Work instructions: The answer should consist of the full listing below, repeated exactly and free of pictures.

Data:
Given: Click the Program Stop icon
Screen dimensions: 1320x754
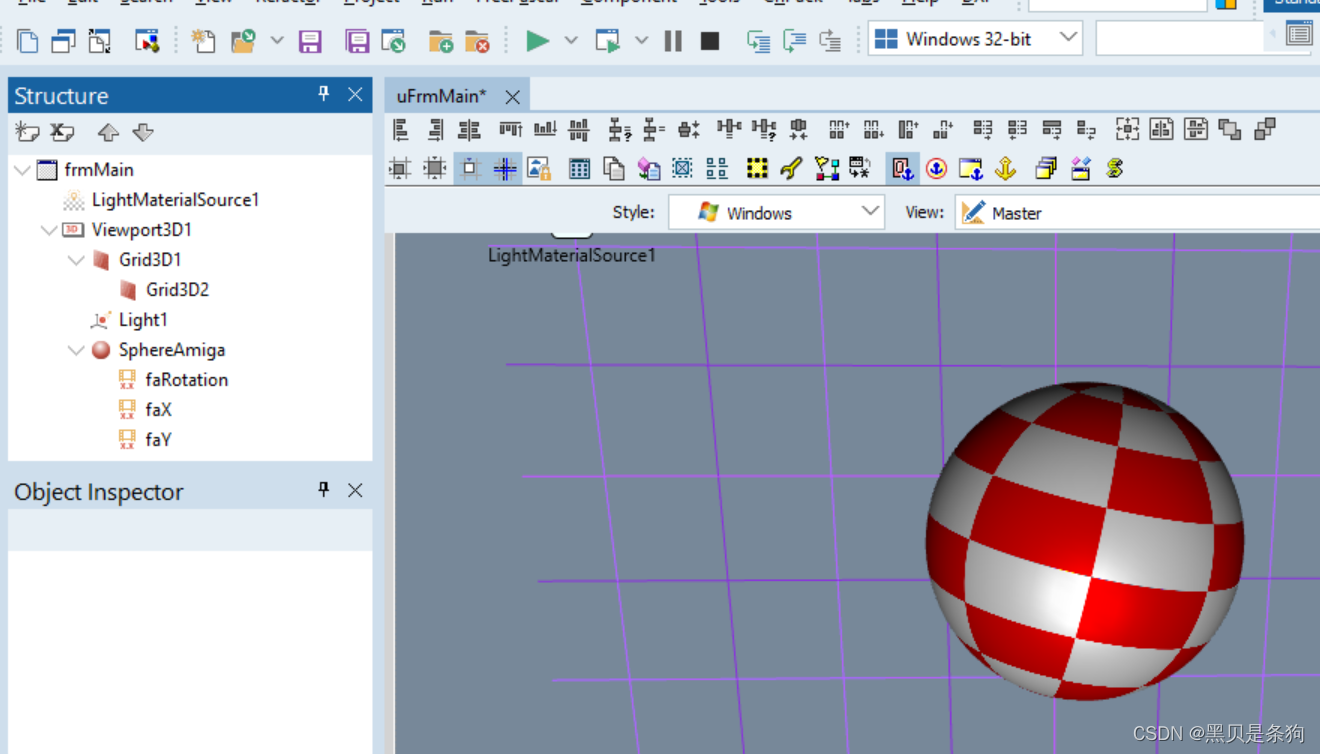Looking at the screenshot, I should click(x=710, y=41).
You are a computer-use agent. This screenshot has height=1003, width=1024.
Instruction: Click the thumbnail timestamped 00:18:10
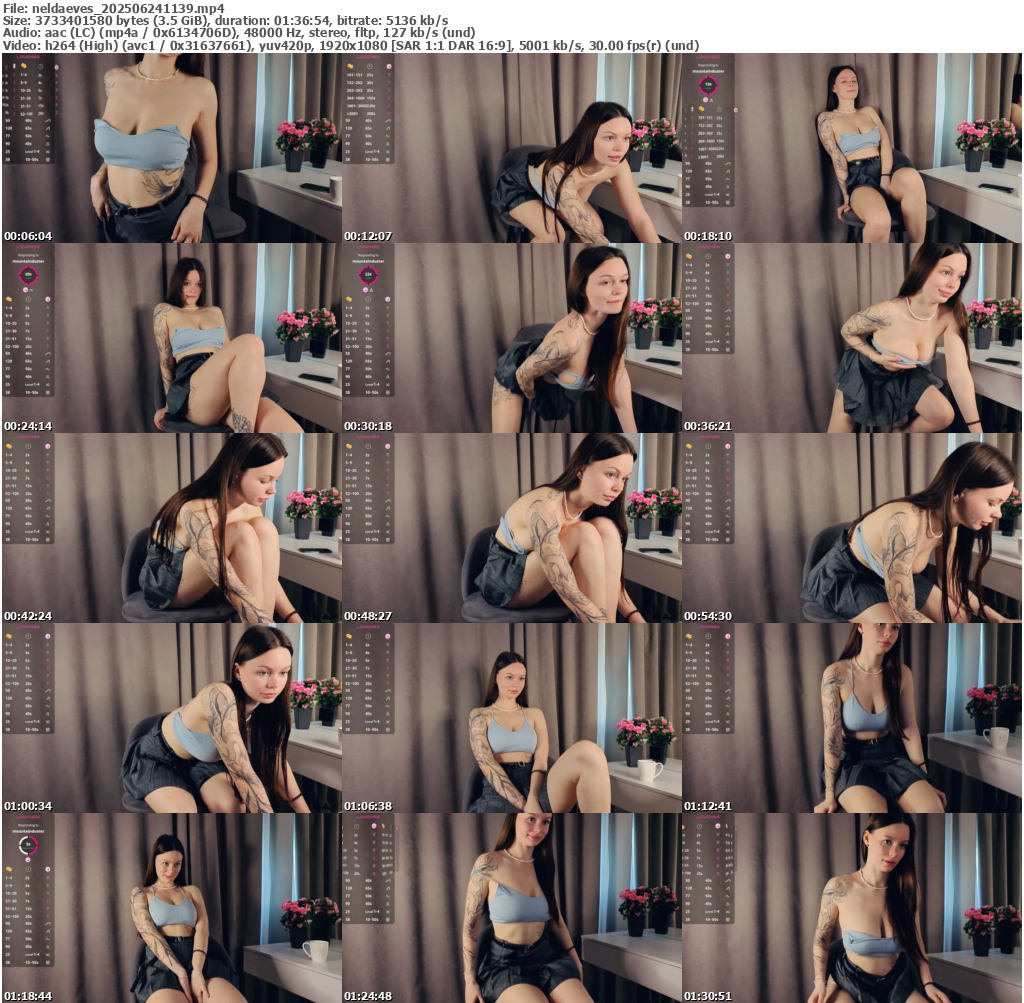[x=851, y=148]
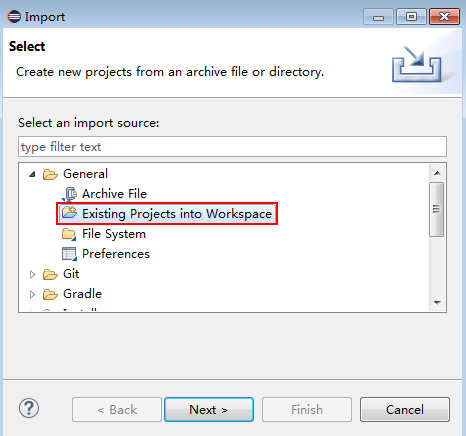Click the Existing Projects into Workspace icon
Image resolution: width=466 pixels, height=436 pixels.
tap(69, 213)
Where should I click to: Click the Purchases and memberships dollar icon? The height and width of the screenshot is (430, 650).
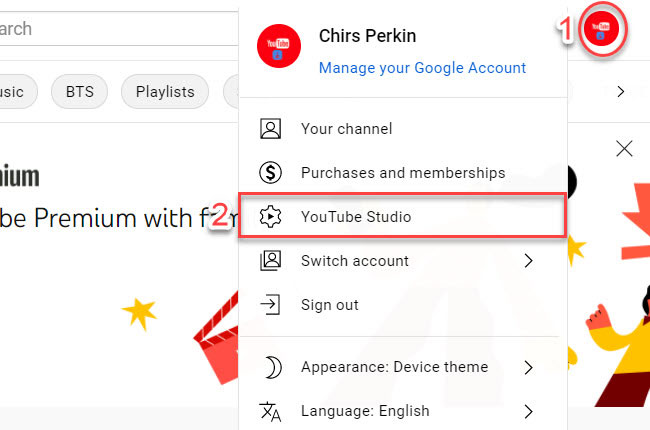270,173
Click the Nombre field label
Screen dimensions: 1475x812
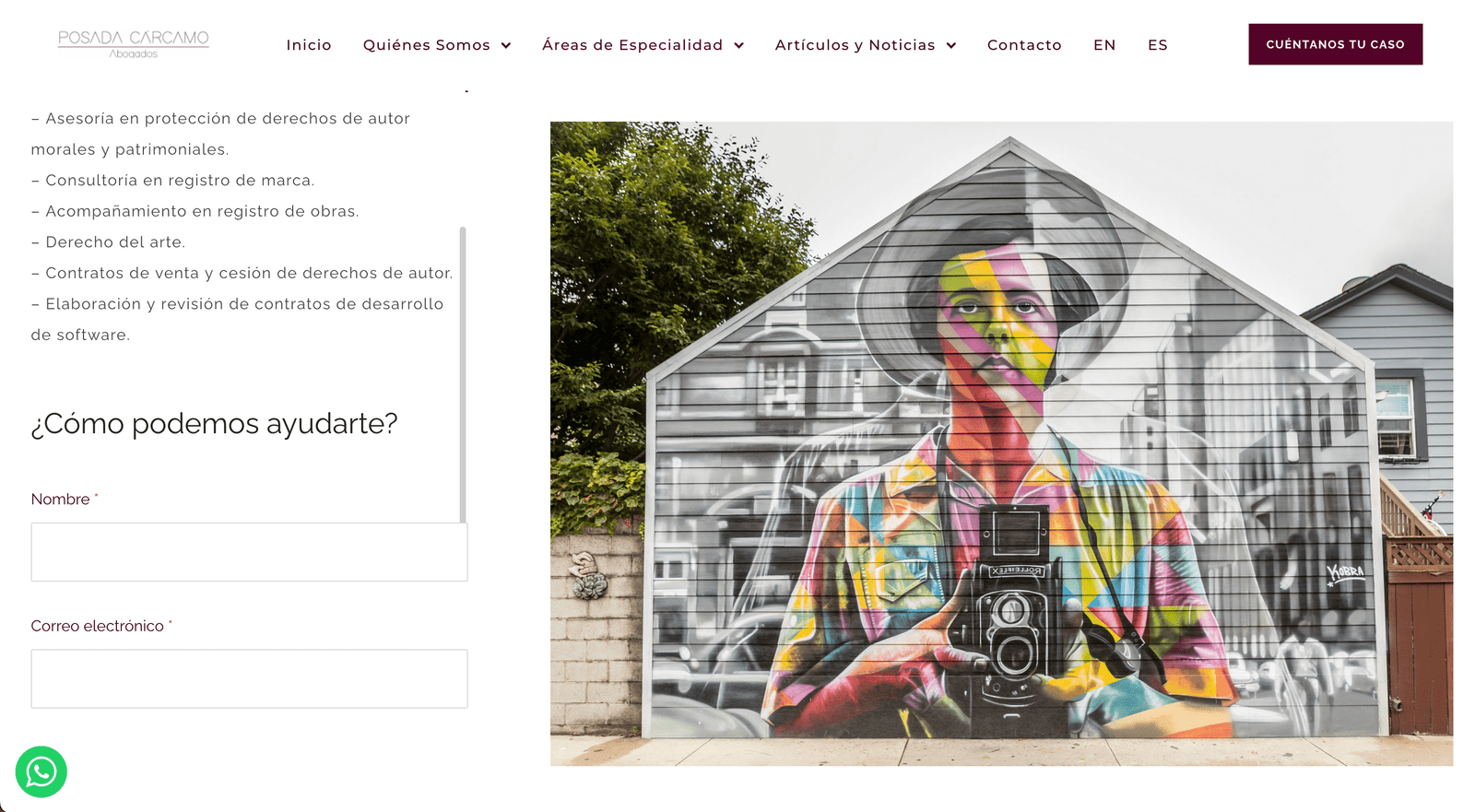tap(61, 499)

Task solution:
Given: Click the Program Stop icon
Screen dimensions: 1320x754
Looking at the screenshot, I should click(x=710, y=41).
You are a computer-use agent. This screenshot has height=1003, width=1024.
Instruction: Click the thumbnail timestamped 00:18:10
[x=851, y=148]
Click the Existing Projects into Workspace icon
Image resolution: width=466 pixels, height=436 pixels.
tap(69, 213)
Where should I click to: Click the Purchases and memberships dollar icon? The height and width of the screenshot is (430, 650).
270,173
Click the Nombre field label
Screen dimensions: 1475x812
tap(61, 499)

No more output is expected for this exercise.